SFBs under pressure
Shares of small finance banks (SFBs) were under pressure today, as investors reacted to a fresh state-level regulatory overhang on microcredit. Utkarsh Small Finance Bank fell 4% to Rs. 14.25, while Equitas SFB (Rs. 64.34) and Jana SFB (Rs. 360.10) were down about 2.5% each. Ujjivan SFB slipped 1.3% to Rs. 60.76, and AU SFB declined 1.2% to Rs. 961, as the selling spread across lenders with meaningful microfinance exposure.
The trigger was reports that the Bihar State Assembly has passed The Bihar Micro Finance Institutions (Regulation of Money Lending and Prevention of Coercive Actions) Bill, 2026, which introduces a fresh layer of state oversight over microcredit. The proposed framework requires lenders to seek prior permission from the state Finance Department before disbursing loans and mandates separate state registration even for entities already regulated by the RBI, with the Director of Institutional Finance as nodal authority and a stated 90-day registration timeline after verification.
The market’s concern is less about one state’s intent to curb coercive recovery and more about the precedent: if a state can insert itself into the disbursal process, microfinance moves from a centrally regulated activity to a potentially multi-regulator model. That raises execution friction, longer turnaround times, higher compliance cost, and more “stop-start” loan deployment, which is exactly where microfinance economics are most sensitive (high-frequency, low-ticket lending needs fast disbursal and tight collections to protect yields and credit cost).

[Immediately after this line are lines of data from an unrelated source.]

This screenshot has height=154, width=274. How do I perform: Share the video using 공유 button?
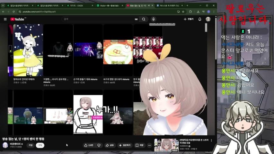coord(110,145)
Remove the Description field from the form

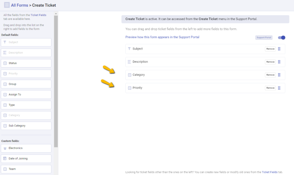click(x=270, y=62)
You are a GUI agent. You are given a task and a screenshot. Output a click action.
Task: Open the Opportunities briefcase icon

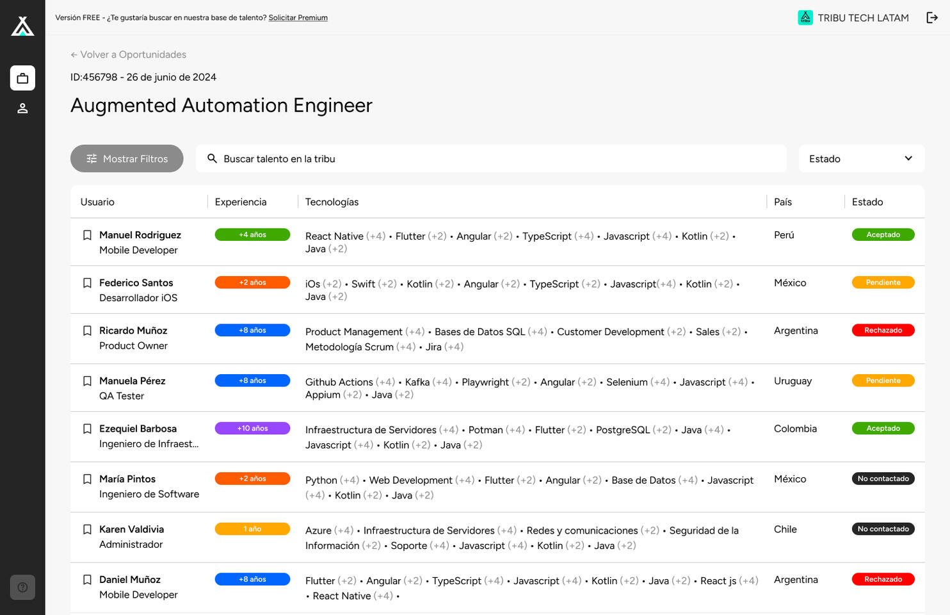coord(22,78)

Near term, the biggest impact is likely on growth optics and operating efficiency for lenders with meaningful Bihar exposure: approvals and documentation could slow credit flow, affect quarterly disbursement momentum, and push up operating costs, while any disruption to collection discipline can quickly raise perceived credit risk. This is why the reaction is sector-wide, investors are discounting policy uncertainty rather than a single-company issue, and pricing in the risk of copycat legislation in other states.
Over the medium term, the episode could accelerate an ongoing industry trend: SFBs and MFIs may tilt further toward secured/less politically sensitive lending (MSME, gold, vehicle, affordable housing) and tighten state-wise concentration limits in microcredit. For the market, the key monitorable now is whether the Bill’s final rules create a workable process (time-bound, predictable approvals) or become a discretionary gatekeeper, because the latter would justify a higher risk premium for microfinance-heavy balance sheets, while diversified SFBs should relatively outperform in such a regime.